Ojalá que, llegado el caso, no resulte preciso abrir esa cámara frigorífica, acorazada, la misma que se encuentra oculta del público al fondo de la sala de los trofeos que lo acreditan como rey de Europa, donde el Real Madrid conserva las partes alícuotas de cada jugador. En el caso de Gonzalo, quizá un riñón.
Mirar al otro, una revolución
El poeta Jorge Guillén, en unos versos dedicados a la mujer española, escribió: «¡Cómo en la calle tientas/Qué bien te expones!/ ¡Ay pupilas hambrientas, de los mirones!».
Eran otros tiempos, sin duda. Ahora al escritor, en primer lugar, lo habrían tachado de machista incorregible, misógino depredador porque, vamos a ver, a quién se le puede ocurrir asegurar, aunque sea en un poema, que una dama tiente a nadie. La tentación, como es sabido, solo se halla en la perturbada mentalidad del paseante voyeur.
Al menos aún no hemos equiparado nuestra legislación, en todas las ocasiones y circunstancias, a las tenidas por más avanzadas en este tipo de conquistas sociales. Para los anglosajones, la más leve demora en el parpadeo, al cruzar la vista con la de una chica anónima por la vía pública, constituye de hecho un acoso flagrante, castigado con penas carcelarias.

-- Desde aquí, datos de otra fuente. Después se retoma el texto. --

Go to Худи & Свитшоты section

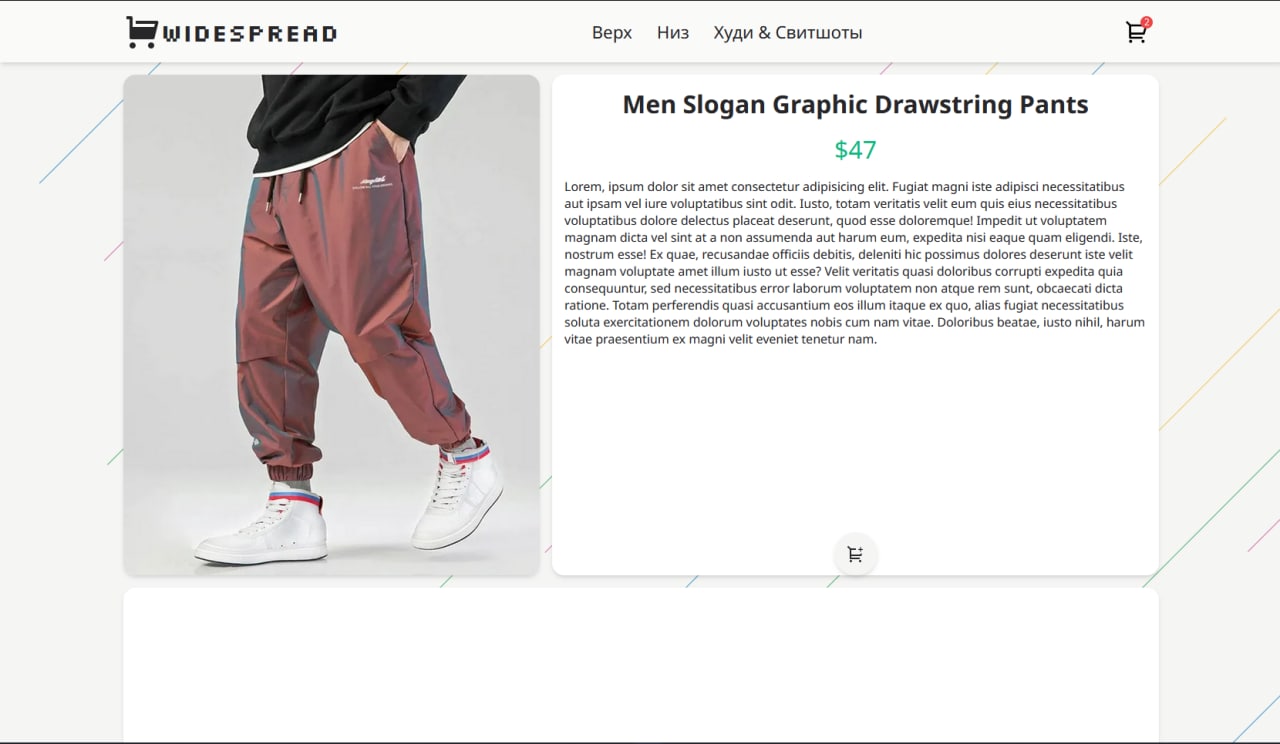788,32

Todo se andará. Aunque, bien observado, es poco probable que ahora mismo se puedan dar este tipo de incívicos comportamientos, no tanto por el temor a las condenas, sino porque en Nueva York, como en Madrid, lo más natural es que nadie repare ya en el prójimo por la calle.
La visión marcha, más que fija, absorta en las pantallas de los móviles, ajena a cualquier otra distracción o reclamo.
Y no podría ocurrir de otro modo, porque entonces, en ese justo instante, levantando los ojos estaríamos perdiéndonos de algo importantísimo: desde la última contorsión de moda en Tik-Tok al llamado del grupo de wasaps de padres con una nueva queja por el menú escolar o la impropia carga de deberes de los pobres bebés-reyes, además de la alerta con el enésimo anuncio de Trump proclamando bien el exitoso fin de la guerra de Irak o su aniquilación completa, según la hora.
Mirar al otro, más que un delito, constituye ahora mismo una revolución.